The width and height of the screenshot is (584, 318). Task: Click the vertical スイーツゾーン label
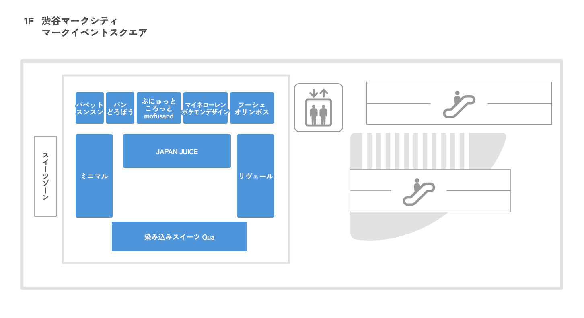point(45,176)
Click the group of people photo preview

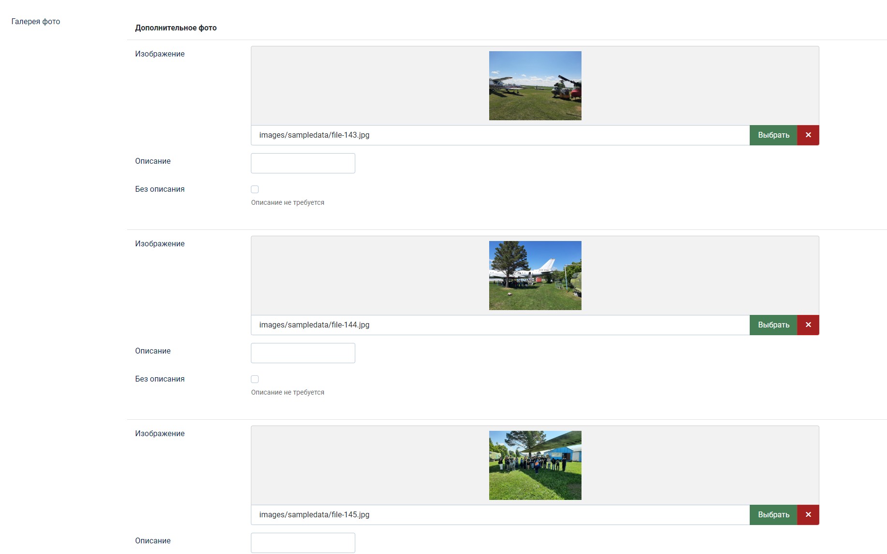[535, 465]
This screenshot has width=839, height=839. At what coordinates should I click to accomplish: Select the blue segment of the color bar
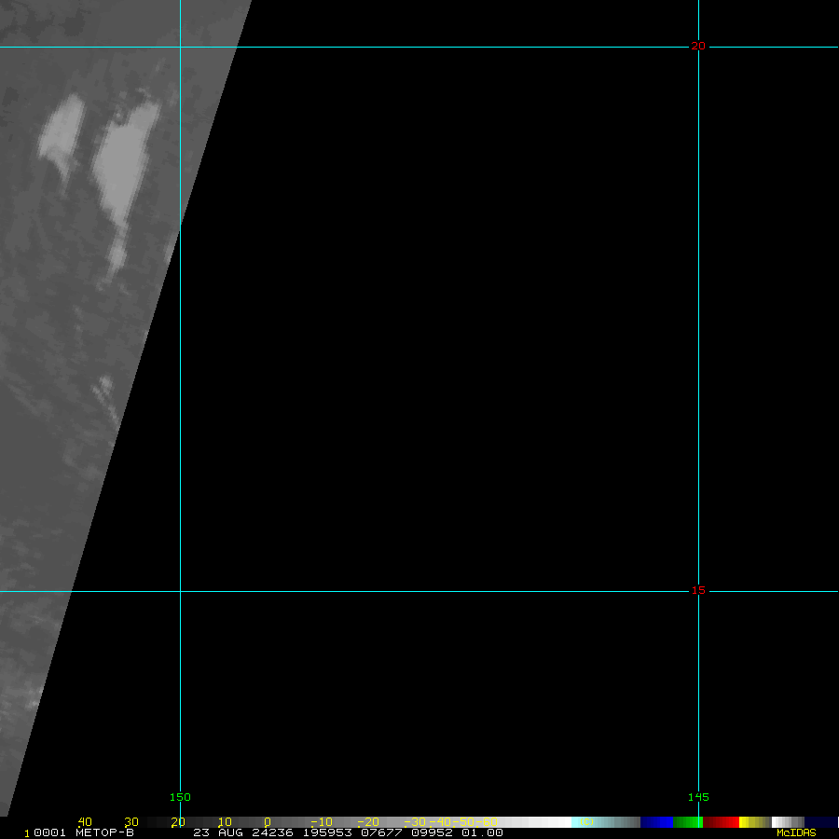(656, 822)
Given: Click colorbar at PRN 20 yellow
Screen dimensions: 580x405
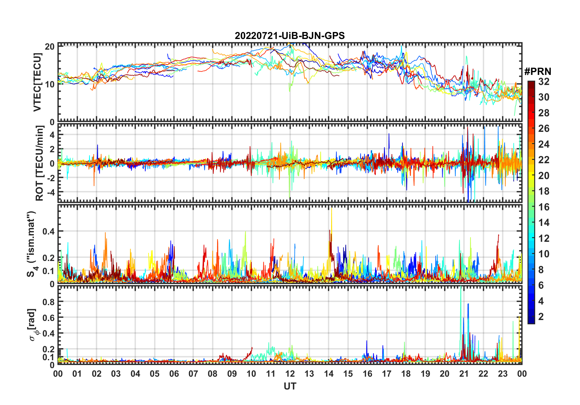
* * * * * * *
- Activity
Write the entries out again word for word. Omit all pictures from them.

- Reply to the exercise
The width and height of the screenshot is (584, 318). Task: Click the vertical スイーツゾーン label
point(45,176)
Click the group of people photo preview

[535, 465]
This screenshot has width=839, height=839. At what coordinates should I click to accomplish: Select the blue segment of the color bar
(656, 822)
Given: Click colorbar at PRN 20 yellow
Screen dimensions: 580x405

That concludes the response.